Country Music And its history
It was in 1734. Irish or Scottish emigrants set their feet on what is called the ‘new world’ for the first time. They finally tread this new Eden, synonymous with freedom, work, and fortune: the American dream. They have just left the northern plains of Belfast fleeing poverty, semi-slavery, justice, and the King’s Archers. There, a new life is offered to them. Some people can do nothing but take care of the flocks. Except now they’re hoping to own their animals. Others are peasants, more or less specialized workers, small traders lured by the possibility of reclaiming their virginity. Most of them arrive empty-handed. They have with them only a hammer, nails, a scythe, a rake, and some rudimentary musical instruments.
In the evening, after hard work, they gather around the fire to “talk about the country”, make music and sing. Their music is very primary, performed on viols, Lutes, vielles, lyres, Guimaraes and five-string guitars (the sixth did not appear until the end of the 18th century). Little by little, this music cements their community as well as the civilization they are creating. Their music still resembles the one we hear today in the pubs of Cork, Dublin, Glasgow, etc.
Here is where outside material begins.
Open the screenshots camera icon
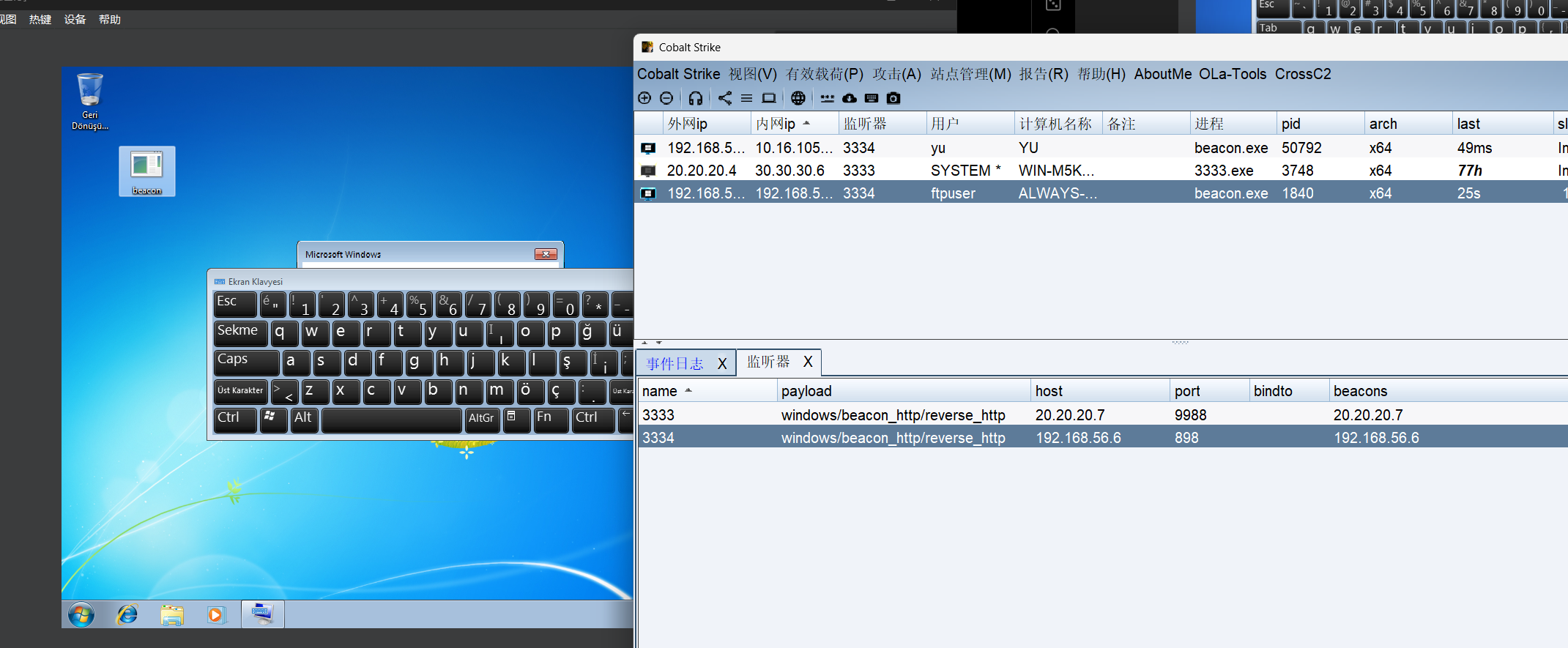This screenshot has width=1568, height=648. 893,98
This music is always inspired by Sean O ‘ Connors, The Cranberries or The Pogues.
II-diversity within a single music
From the 19th century, two fundamentally opposed types of 100 % white country music developed in this large country of the United States of America:
- Bluegrass, country music recording the daily life of the pioneers and their difficulties.
- Square Dance, a Western form of the square that is danced at high-end parties of the new emerging jet set and that has no other purpose than fun, lightness, carefree and gentle flirting.
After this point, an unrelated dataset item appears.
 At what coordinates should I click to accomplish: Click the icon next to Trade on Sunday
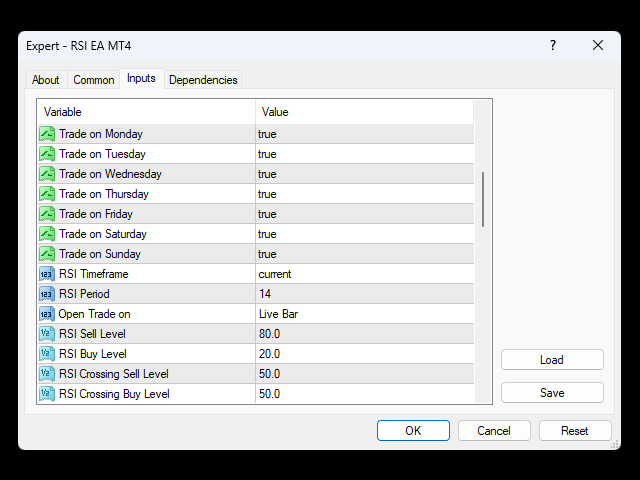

- But both claim the essential values of this new and profound America: the family, God, morality and, above all, their faith in the spirit of enterprise and individual property.
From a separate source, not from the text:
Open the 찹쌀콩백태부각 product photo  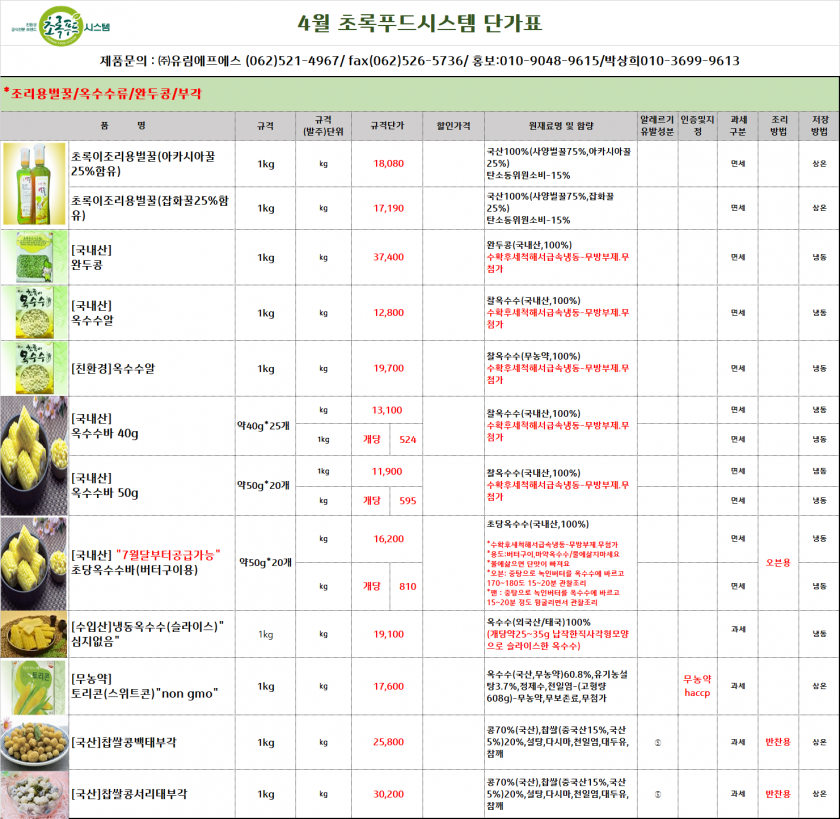coord(33,742)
Conservative, nationalist, puritanical and moralistic: these are the main features of Country Music.
III-the 20th century
In the 1940s, three other styles of country music emerged:
- Hillbilly Boogie, Honky tonk and Cajun (sung by Acadians, French expelled from Canada by the English and emigrating to Louisiana).
- The Hillbilly and Honky tonk appear when the electric guitar becomes more common.
- These two styles both embody City Music (as opposed to the predominantly rural Bluegrass).
- The Honky tonk is played in sleazy bars, cabarets or night clubs where you drink beer and whiskey all night long surrounded by “Easy Girls”.
This music is gradually settling down as well in Louisiana or Texas as in Indiana, Idaho or Wisconsin.
IV-the great pioneers of this music
- The Carter Family
The Carter family, originally from Tennessee, is a caricature of traditional American Music: a vocal ” little prairie house.” Four women and a man, two guitars, a washboard, a violin, this is the ideal formation to sing flowers, fields, straw, rivers, Moonlight, and love.
The Carter Family first recorded in 1927 for the RCA ancestor Victor. She’s the most influential band in Country music.
- Jimmie Rodgers
He’s more like a cowboy. He is also the inventor of the “yodeler” style, a very Tyrolean way of modulating his singing. Coming from a very poor family in Mississippi, he sold nearly five million 78 T in seven years (very short career) before dying of tuberculosis while he just recorded ” TB Blues “, TB meaning ” tuberculosis”.
Jimmie Rodgers is one of Elvis Presley’s favorite artists, along with Hank Williams.
- Hank Williams
His childhood was marked by the absence of a father who left the marital home when he was just six years old. Raised by his mother and sister, he is frail. Solitary, he took refuge in music and owned his first guitar at the age of 9.
At the age of 16, he left school and began a singing career performing on local radio stations in Alabama. His quality performances attract the attention of the Nashville punks who unfortunately run away to the sight of an alcoholic man who is only 20 years old.
In 1943, Hank married Audrey Mae Sheppard, who succeeded in convincing Fred Rose, the publisher, to register her husband. In 1947, Hank Williams released his first single, “Move it on ever”. For a test run, it’s a master stroke. But it was “Honky Tonkin” that allowed him to become a star.
In 1948, he was admitted to the Louisiana Hayride Country Hall. In the process, he recorded “Lovesick blues” which became his biggest hit of the moment. The doors of the Grand Ole Opry are finally opening to him. He was the undisputed star from June 49 to July 52. This is absolute consecration.
But at the same time, he plays with death by associating alcohol and drugs.
Thus, on January 1, 1953, he was clearly found dead of an overdose in the back of his Cadillac when he was barely 30 years old.
Hank Williams can be considered the founder of modern country music.
- The Grand Ole Opry:
Located in Nashville, this place is the dream of all Southern singers who see it as a kind of holy place. Performing at the Grand Ole Opry and gaining some success, there is a stepping stone to fame and fortune.
Every week, a three-hour show is offered to Country lovers, this show being broadcast in all the Southern states.